Explainable AI improves task performance in human-AI collaboration

June 12, 2024 · Declared Dead · 🏛 Scientific Reports

"No code URL or promise found in abstract"

Evidence collected by the PWNC Scanner

Authors Julian Senoner, Simon Schallmoser, Bernhard Kratzwald, Stefan Feuerriegel, Torbjørn Netland arXiv ID 2406.08271 Category cs.HC: Human-Computer Interaction Citations 55 Venue Scientific Reports Last Checked 3 months ago

Abstract

Artificial intelligence (AI) provides considerable opportunities to assist human work. However, one crucial challenge of human-AI collaboration is that many AI algorithms operate in a black-box manner where the way how the AI makes predictions remains opaque. This makes it difficult for humans to validate a prediction made by AI against their own domain knowledge. For this reason, we hypothesize that augmenting humans with explainable AI as a decision aid improves task performance in human-AI collaboration. To test this hypothesis, we analyze the effect of augmenting domain experts with explainable AI in the form of visual heatmaps. We then compare participants that were either supported by (a) black-box AI or (b) explainable AI, where the latter supports them to follow AI predictions when the AI is accurate or overrule the AI when the AI predictions are wrong. We conducted two preregistered experiments with representative, real-world visual inspection tasks from manufacturing and medicine. The first experiment was conducted with factory workers from an electronics factory, who performed $N=9,600$ assessments of whether electronic products have defects. The second experiment was conducted with radiologists, who performed $N=5,650$ assessments of chest X-ray images to identify lung lesions.
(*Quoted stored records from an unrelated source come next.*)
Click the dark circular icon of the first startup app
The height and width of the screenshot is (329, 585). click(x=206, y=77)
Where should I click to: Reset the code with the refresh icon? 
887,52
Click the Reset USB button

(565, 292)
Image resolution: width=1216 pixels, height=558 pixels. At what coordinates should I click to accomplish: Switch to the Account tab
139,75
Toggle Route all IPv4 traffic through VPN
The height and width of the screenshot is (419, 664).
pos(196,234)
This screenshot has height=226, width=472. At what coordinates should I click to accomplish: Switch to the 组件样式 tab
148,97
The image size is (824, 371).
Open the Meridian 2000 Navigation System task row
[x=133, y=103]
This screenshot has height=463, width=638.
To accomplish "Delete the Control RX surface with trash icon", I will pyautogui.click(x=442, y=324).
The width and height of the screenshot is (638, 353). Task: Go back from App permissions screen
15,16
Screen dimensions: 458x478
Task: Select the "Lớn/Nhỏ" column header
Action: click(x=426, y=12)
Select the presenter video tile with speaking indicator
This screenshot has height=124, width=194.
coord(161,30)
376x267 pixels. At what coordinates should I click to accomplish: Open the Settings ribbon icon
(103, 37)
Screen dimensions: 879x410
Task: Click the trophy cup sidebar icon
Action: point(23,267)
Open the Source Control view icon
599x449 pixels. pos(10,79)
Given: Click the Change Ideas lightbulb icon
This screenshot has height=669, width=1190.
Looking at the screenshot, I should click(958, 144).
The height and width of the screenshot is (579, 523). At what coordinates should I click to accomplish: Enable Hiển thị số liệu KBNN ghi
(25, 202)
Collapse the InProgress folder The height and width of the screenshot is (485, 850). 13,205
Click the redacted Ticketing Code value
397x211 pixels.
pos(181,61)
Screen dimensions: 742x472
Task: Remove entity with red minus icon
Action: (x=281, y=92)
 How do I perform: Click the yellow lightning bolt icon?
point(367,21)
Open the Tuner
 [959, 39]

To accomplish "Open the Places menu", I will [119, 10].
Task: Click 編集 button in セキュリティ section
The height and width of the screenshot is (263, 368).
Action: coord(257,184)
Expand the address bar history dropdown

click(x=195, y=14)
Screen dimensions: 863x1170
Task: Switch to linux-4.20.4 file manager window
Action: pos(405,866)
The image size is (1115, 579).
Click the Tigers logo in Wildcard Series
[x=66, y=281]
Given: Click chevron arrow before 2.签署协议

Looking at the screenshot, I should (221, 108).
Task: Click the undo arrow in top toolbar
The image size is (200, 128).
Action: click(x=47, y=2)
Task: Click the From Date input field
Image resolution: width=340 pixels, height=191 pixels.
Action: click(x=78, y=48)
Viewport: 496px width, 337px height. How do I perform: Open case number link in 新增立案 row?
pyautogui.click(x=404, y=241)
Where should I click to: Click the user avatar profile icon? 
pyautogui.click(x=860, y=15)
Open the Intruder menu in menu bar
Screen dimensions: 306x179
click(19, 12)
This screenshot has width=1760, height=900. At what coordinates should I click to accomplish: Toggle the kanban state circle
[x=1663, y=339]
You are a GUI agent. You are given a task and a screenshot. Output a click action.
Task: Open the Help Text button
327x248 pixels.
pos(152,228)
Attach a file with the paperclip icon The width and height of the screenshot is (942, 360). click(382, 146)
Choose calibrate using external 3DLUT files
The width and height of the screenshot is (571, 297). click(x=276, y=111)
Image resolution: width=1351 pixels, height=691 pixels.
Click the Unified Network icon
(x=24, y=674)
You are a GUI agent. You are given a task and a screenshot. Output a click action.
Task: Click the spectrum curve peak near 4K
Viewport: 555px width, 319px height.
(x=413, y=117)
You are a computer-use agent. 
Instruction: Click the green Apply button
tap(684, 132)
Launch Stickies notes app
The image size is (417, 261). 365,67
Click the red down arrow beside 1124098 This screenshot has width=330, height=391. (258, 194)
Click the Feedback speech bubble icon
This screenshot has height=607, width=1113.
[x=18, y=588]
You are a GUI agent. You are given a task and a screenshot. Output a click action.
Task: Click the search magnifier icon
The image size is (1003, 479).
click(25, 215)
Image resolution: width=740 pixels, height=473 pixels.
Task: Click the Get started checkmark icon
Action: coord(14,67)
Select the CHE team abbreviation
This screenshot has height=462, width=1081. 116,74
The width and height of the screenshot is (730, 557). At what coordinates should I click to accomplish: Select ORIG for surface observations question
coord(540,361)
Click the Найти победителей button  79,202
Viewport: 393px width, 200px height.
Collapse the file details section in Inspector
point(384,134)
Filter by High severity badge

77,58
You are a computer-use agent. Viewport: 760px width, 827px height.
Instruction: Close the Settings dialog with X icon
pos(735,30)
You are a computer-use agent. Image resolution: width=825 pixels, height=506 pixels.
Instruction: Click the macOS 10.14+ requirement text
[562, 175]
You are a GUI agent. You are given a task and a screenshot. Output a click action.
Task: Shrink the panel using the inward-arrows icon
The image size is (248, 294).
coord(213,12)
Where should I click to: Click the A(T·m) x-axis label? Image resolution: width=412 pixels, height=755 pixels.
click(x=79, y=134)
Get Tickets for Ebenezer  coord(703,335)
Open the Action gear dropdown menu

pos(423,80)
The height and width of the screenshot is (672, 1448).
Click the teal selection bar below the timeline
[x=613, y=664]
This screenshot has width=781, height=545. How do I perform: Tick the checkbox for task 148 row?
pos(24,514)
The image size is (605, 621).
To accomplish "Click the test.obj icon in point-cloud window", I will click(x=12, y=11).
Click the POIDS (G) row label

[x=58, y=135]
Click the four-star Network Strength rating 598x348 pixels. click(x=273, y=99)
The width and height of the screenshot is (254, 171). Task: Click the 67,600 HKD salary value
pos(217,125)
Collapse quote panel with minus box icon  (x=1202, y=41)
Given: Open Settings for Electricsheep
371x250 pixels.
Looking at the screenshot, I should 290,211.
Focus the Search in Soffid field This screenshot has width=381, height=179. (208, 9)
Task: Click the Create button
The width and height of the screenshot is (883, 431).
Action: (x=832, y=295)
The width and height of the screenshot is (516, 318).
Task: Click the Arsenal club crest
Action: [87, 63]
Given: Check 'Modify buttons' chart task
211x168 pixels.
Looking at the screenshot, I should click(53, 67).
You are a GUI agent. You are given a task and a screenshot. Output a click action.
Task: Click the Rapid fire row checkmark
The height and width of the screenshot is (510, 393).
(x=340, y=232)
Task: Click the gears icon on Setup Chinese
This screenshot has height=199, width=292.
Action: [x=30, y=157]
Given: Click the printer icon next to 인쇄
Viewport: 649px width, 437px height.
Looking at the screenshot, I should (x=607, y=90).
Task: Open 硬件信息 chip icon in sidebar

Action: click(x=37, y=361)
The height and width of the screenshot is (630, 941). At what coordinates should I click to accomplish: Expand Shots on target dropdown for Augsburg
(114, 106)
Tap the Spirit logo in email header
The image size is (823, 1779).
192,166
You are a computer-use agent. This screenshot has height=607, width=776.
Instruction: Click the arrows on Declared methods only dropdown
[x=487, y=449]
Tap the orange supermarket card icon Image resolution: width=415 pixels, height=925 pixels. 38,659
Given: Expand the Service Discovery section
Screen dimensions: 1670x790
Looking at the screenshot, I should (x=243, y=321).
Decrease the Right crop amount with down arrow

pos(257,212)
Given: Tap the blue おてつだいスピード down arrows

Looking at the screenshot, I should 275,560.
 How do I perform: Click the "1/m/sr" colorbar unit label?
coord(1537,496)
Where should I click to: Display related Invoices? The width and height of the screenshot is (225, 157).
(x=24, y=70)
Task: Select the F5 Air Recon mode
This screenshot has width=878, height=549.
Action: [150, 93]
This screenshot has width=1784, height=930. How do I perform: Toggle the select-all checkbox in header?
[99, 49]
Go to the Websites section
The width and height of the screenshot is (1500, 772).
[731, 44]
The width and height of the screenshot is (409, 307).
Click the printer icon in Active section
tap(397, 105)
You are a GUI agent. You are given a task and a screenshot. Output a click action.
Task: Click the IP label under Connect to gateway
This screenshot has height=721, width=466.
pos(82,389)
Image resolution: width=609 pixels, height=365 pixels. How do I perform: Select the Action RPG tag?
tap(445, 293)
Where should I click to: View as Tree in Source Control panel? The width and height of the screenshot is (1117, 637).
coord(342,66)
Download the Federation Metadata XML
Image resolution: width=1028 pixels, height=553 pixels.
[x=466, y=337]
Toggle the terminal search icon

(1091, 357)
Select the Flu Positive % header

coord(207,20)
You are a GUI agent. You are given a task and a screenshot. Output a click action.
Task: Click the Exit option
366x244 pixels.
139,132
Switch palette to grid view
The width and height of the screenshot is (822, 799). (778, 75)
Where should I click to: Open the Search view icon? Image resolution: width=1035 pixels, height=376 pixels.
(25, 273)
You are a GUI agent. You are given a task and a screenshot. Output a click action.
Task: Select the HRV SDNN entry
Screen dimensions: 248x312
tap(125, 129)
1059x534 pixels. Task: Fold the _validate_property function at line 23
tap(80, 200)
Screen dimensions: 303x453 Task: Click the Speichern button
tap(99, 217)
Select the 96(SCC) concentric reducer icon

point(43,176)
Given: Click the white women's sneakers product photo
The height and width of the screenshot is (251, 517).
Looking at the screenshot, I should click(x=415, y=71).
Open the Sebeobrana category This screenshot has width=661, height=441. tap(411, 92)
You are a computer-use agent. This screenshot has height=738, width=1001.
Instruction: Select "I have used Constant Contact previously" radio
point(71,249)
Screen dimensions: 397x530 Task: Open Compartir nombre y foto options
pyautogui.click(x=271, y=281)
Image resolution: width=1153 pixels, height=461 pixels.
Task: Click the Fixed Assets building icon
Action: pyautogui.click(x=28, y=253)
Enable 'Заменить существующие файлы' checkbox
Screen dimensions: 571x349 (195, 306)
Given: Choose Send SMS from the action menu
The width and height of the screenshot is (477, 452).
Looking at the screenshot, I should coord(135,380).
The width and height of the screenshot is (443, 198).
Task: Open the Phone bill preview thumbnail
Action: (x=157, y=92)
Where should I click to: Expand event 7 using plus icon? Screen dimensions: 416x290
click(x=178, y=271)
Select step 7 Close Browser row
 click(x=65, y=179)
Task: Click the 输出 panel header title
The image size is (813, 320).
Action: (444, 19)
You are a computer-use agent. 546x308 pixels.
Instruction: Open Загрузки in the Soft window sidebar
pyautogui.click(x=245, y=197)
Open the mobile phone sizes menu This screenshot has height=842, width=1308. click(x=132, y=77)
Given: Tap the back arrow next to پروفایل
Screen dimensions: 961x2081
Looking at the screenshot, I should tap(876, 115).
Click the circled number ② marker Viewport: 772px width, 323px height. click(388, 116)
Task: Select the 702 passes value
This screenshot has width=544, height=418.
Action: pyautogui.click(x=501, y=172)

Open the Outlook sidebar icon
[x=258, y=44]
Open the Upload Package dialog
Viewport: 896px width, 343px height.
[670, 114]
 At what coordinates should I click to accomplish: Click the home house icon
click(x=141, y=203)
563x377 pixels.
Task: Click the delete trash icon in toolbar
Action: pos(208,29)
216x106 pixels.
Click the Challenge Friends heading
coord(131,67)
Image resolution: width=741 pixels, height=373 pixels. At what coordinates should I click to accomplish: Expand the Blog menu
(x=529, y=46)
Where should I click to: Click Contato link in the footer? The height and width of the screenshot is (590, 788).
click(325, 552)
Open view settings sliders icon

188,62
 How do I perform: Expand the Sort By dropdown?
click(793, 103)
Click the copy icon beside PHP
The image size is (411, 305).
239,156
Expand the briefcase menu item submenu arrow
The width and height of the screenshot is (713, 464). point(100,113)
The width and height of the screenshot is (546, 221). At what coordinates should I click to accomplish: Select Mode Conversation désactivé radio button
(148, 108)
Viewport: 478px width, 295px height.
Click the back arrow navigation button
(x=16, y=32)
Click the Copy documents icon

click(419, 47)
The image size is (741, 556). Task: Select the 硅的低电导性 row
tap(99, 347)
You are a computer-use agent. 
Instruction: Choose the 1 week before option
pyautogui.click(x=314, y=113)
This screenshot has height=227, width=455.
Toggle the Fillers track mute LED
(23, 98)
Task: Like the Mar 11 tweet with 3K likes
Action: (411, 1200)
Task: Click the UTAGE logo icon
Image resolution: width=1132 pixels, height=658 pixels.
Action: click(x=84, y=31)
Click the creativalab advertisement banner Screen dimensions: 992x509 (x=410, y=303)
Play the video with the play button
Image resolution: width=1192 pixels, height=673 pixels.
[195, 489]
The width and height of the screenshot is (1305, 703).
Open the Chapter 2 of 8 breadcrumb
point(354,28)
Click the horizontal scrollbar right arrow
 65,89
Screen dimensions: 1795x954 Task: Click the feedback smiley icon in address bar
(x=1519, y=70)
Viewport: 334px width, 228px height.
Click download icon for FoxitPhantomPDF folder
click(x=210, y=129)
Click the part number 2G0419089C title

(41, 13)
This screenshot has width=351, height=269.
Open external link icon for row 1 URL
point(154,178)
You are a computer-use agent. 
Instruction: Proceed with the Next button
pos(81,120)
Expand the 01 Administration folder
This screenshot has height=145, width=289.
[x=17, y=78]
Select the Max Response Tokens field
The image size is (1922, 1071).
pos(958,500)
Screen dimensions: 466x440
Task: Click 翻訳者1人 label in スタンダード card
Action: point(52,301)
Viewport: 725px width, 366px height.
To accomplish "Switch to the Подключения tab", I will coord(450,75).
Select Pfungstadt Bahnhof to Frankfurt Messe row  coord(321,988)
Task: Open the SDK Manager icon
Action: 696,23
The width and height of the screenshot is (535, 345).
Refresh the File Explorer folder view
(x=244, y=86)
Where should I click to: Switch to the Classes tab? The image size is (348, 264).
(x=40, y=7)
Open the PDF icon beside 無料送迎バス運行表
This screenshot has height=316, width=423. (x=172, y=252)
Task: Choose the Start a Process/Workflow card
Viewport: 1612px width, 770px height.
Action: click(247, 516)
The results of our experiments with domain experts performing real-world tasks show that task performance improves when participants are supported by explainable AI instead of black-box AI. For example, in the manufacturing setting, we find that augmenting participants with explainable AI (as opposed to black-box AI) leads to a five-fold decrease in the median error rate of human decisions, which gives a significant improvement in task performance.